The tea export earnings during the month of May dropped 7.3 percent YoY to US$ 109 million, while earnings from rubber products also fell 18 percent YoY to US$ 64.1 million.
The textile export earnings for the month of May too fell 13.5 percent YoY to US$ 322 million.
“With respect to earnings from exports, declining global prices of some major commodities mainly contributed to the lower earnings from industrial exports, which recorded a decline of 16.2 percent in May 2012,” the Central Bank said.
It also noted that the decline in export earnings from textiles and garments was mainly due to lower export prices, reflecting lower cotton prices in the international market.

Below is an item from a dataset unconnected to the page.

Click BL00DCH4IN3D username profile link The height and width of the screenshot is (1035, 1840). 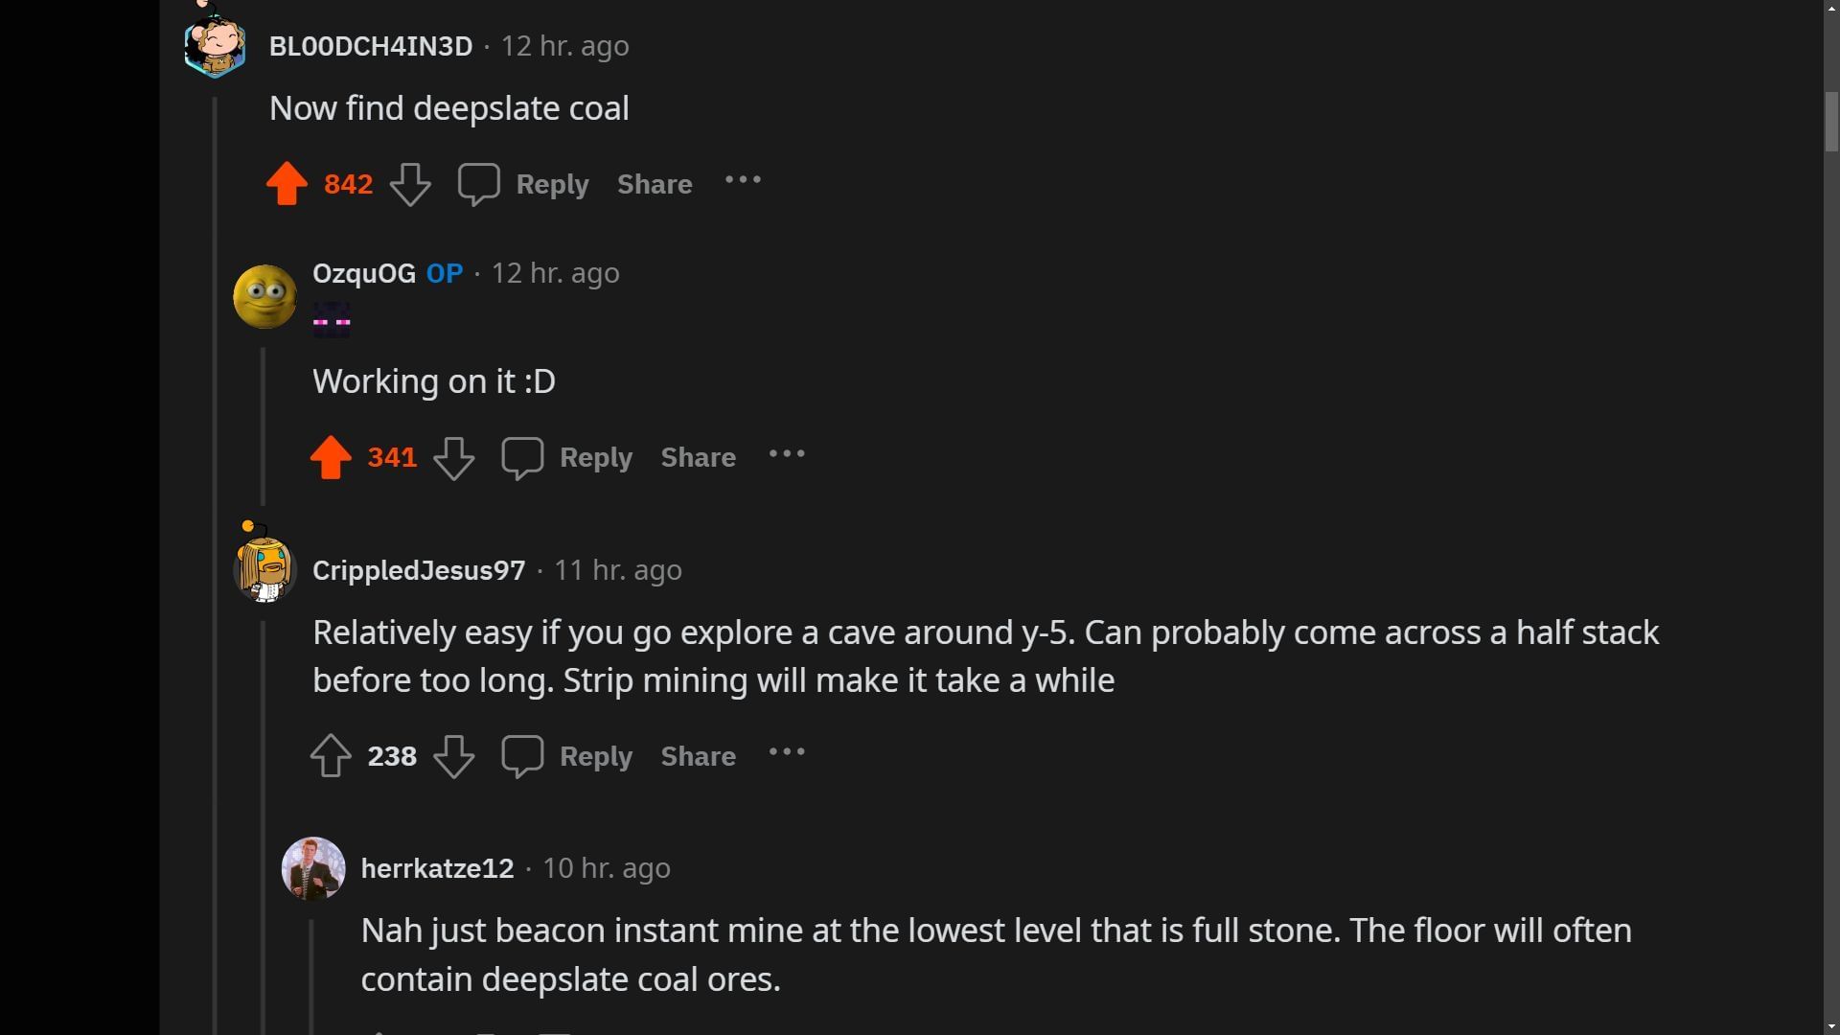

The fall in import expenditure was led by a reduced petroleum bill as expenditure on petroleum products during the month of May fell 19.7 percent to US$ 376.6 million. Expenditure on consumer goods also fell 11 percent to US$ 301.6 million.
However, expenditure on investment goods, which consisted of machinery and equipment and building material rose 11.4 percent YoY to US$ 332 million.
According to the Central Bank data, cumulative export earnings for the first five months of the year 2012 fell 5.4 percent YoY to US$ 4023.9 million, while cumulative import expenditure rose 7.8 percent YoY to US$ 8208.1 million.
The trade for the five months grew 24.7 percent YoY to US$ 4,182 million.
Meanwhile, gross official reserves amounted to US$ 5,815 million by end-May 2012, equivalent to 3.4 months of imports.
“With the receipt of t he ninth and final tranche of US$ 415 million under the Stand-By-Arrangement (SBA) facility and the proceeds of the fifth international sovereign bond of US$ 1,000 million, gross official reserves are expected to increase substantially by end-July 2012,” the Central Bank said.